This is a post about a woman whose father left very early in her life. She saw him here and there for a few years. I think the last time she saw him was at 8 years old, and then again at 29. Obviously, this affected her life. She came to the conclusion, as a kid, she didn’t need him. Her family proceeded with an adoption by her step-father. I don’t know her or anything, but the story did touch me. Here is the post.
Here is an excerpt:
He was shorter than I remembered and, naturally, quite a bit older. He greeted me softly. Honestly, I wasn’t sure what to expect, but I could never have imagined what he would have said to me. “I’ve missed you,” he told me. “I just felt so rejected when you sent those adoption papers.”

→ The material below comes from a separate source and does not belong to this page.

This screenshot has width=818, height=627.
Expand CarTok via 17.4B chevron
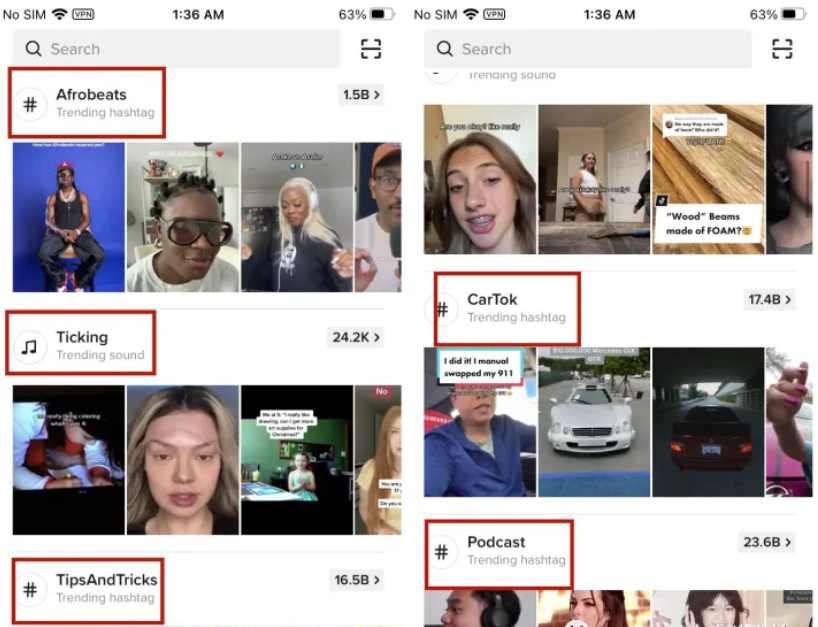click(769, 299)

I stared at him for a minute, shocked. I calmly explained, as you might to a child, that I hadn’t seen him at that point for the better part of eight years. And then I gently reminded him that I was the child and that it wasn’t my responsibility to maintain our relationship. But no matter what I said, I could see that in his mind he was the one who was wronged. I think that meeting gave me a certain amount of peace. Obviously he had, in some mysterious way, cared about me. And obviously, he never quite learned how to take responsibility for his own actions. By then, fortunately, I was quite certain that I hadn’t done a damn thing wrong at the age of four to warrant one parent simply walking away. I’m sure my own memories are warped and twisted by my young age and the passing of time. But it was somehow bizarre to me that in all my time of feeling hurt and unloved, he had an entirely different perception of what had occurred.
I have zero respect for men who are not fathers to their children. I know too many one-parent households. It shouldn’t be this way. Even if a relationship does not work out, being a parent should not be optional.
Why do so many men walk away from their responsibilities?